06 mar 2012

Stefano Mauri intervista post derby

Un gol atteso sei anni. Quasi una liberazione. Una rete che sicuramente proietta Stefano Mauri nella storia della Lazio. Da giocatore più fischiato e quasi ripudiato dell’era Lotito a nuovo simbolo. E’ senza dubbio il trequartista biancoceleste il nuovo eroe dei sostenitori laziali. E non poteva essere altrimenti dopo la bella spaccata in piena area al quarto d’ora della ripresa che ha sorpreso Lobont e soprattutto riportato in vantaggio la squadra di Reja. Un gol decisivo per la vittoria contro i giallorossi. «Finalmente, che gioia. E’ bellissimo segnare alla Roma e vincere un derby così importante con la fascia di capitano è ancora più bello», le parole del giocatore a fine partita. Che non stava nella pelle. Per lui tra il pesante infortunio e la vicenda del calcioscommesse (sulla quale si è sempre dichiarato «non tranquillo, di più») è stato un anno complicato. Ma quanto è accaduto nel derby lo ripaga di tante amarezze. Di sicuro una bella soddisfazione per questo ragazzo che, vicende stagionali a parte, da quando è alla Lazio non è stato mai realmente apprezzato fino in fondo. Su di lui c’è sempre stata un po’ di diffidenza. Troppa ed eccessiva. Nonostante abbia fatto quasi 200 partite con la maglia biancoceleste e segnato 26 reti, non tantissime ma la maggior parte di queste fondamentali, Mauri non è stato mai del tutto amato dalla tifoseria. Un po’, forse, per il suo atteggiamento e modo di fare che sembra quasi da menefreghista. Di chi fa il calciatore e dei tifosi non gli importa nulla. In realtà non è mai stato così perché a Formello è uno dei giocatori che più si intrattiene con la gente e soprattutto con i bambini a fare fotografie e firmare autografi. L’anno scorso, mentre era in nazionale, una sua frase sull’ambiente venne male interpretata e i tifosi, che già lo sopportavano, cominciarono a contestarlo di brutto. Poi ci fu il chiarimento e tutto iniziò a filare liscio. Da un po’ di tempo tra lui e la gente si sta instaurando un bel feeling e probabilmente da ieri pomeriggio è aumentato a dismisura. «A nome della squadra dedichiamo questo derby ai nostri tifosi che sono stati fantastici prima e durante la partita». E se la vittoria contro la Roma è per la gente, per il gol Stefano ha una dedica speciale da fare: «E’ per la mia mamma che è stata operata da poco e che mi sta guardando e sarà felice della nostra vittoria e del mio gol».

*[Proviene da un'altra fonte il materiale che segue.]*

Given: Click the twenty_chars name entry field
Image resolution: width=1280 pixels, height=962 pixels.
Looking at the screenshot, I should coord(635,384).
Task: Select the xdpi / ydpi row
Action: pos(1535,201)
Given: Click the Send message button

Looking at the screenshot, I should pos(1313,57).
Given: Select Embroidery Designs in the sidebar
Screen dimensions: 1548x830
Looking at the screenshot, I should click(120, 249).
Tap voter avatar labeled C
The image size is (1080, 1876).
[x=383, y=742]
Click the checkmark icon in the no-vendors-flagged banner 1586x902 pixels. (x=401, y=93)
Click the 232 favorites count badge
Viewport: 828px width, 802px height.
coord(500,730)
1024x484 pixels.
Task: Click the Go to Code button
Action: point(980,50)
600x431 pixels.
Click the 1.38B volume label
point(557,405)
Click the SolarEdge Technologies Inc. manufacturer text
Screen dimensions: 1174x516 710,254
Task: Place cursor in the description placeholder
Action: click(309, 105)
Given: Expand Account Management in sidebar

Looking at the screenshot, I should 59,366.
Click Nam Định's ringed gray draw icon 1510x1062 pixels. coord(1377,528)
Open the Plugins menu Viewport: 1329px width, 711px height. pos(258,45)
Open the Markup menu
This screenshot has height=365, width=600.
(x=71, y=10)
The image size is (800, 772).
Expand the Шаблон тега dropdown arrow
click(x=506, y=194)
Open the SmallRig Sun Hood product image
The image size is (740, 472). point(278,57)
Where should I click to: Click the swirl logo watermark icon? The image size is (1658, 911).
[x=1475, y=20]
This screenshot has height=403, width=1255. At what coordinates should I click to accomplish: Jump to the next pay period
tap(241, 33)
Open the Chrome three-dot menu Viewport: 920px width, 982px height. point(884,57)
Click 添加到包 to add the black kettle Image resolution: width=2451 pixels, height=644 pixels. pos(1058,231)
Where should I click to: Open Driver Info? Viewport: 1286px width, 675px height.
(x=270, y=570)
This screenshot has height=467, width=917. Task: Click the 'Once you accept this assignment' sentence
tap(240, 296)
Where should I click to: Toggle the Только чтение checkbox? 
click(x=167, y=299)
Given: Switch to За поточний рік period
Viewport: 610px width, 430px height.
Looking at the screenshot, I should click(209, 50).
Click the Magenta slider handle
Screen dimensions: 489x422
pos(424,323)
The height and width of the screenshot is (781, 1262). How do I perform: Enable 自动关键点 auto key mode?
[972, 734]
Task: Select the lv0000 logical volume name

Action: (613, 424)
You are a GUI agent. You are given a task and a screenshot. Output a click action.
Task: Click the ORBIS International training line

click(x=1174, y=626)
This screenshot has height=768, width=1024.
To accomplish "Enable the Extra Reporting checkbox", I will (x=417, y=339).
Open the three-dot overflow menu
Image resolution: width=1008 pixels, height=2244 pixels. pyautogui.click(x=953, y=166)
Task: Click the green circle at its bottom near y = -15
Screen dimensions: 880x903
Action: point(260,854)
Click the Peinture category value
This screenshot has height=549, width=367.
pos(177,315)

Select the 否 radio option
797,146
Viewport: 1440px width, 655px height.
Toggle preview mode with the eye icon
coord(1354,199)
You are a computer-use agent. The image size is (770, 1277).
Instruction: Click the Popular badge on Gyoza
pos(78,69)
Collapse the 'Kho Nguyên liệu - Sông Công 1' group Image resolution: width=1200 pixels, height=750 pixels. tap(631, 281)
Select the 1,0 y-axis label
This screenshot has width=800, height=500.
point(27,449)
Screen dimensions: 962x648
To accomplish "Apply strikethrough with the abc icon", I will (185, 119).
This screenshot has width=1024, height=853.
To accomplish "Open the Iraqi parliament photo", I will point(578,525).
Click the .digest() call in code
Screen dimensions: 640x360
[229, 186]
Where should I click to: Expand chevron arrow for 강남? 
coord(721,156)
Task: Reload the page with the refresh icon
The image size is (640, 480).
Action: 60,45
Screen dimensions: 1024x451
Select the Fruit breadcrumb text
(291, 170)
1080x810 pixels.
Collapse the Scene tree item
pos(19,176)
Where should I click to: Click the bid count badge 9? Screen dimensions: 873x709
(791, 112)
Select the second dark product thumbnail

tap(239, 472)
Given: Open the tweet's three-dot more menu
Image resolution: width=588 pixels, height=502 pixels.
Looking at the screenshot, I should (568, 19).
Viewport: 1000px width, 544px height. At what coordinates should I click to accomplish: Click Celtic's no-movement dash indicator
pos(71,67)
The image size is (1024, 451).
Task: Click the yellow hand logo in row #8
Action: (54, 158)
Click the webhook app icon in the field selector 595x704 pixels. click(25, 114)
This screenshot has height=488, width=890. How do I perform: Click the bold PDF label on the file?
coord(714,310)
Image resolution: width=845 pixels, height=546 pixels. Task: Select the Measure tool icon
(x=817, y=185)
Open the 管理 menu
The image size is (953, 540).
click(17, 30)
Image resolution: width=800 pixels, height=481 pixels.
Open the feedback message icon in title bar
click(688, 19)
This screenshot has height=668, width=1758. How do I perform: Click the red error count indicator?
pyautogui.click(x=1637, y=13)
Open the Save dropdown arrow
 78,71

Dal punto di vista della classifica il successo nel derby aumenta ancor più di valore. La Lazio è terza in classifica e la Roma adesso è a dieci punti di differenza: «Ne abbiamo persi troppi e vincerne due nello stesso anno ci rende felici. Questo è l’anno della consacrazione, ovviamente l’uomo in più ci ha avvantaggiati. Abbiamo sofferto tanto e dobbiamo essere bravi a chiuderle prima. Abbiamo avuto tante occasioni ma siamo contenti così». Sul gruppo e sulle tante assenze Mauri spiega: «Io sono stato uno di quelli che non giocava da tanto e stare fuori non è stato facile. C’è una grande compattezza e una mentalità vincente. Per ora siamo terzi, ma mancano ancora 12 partite e non sarà semplice».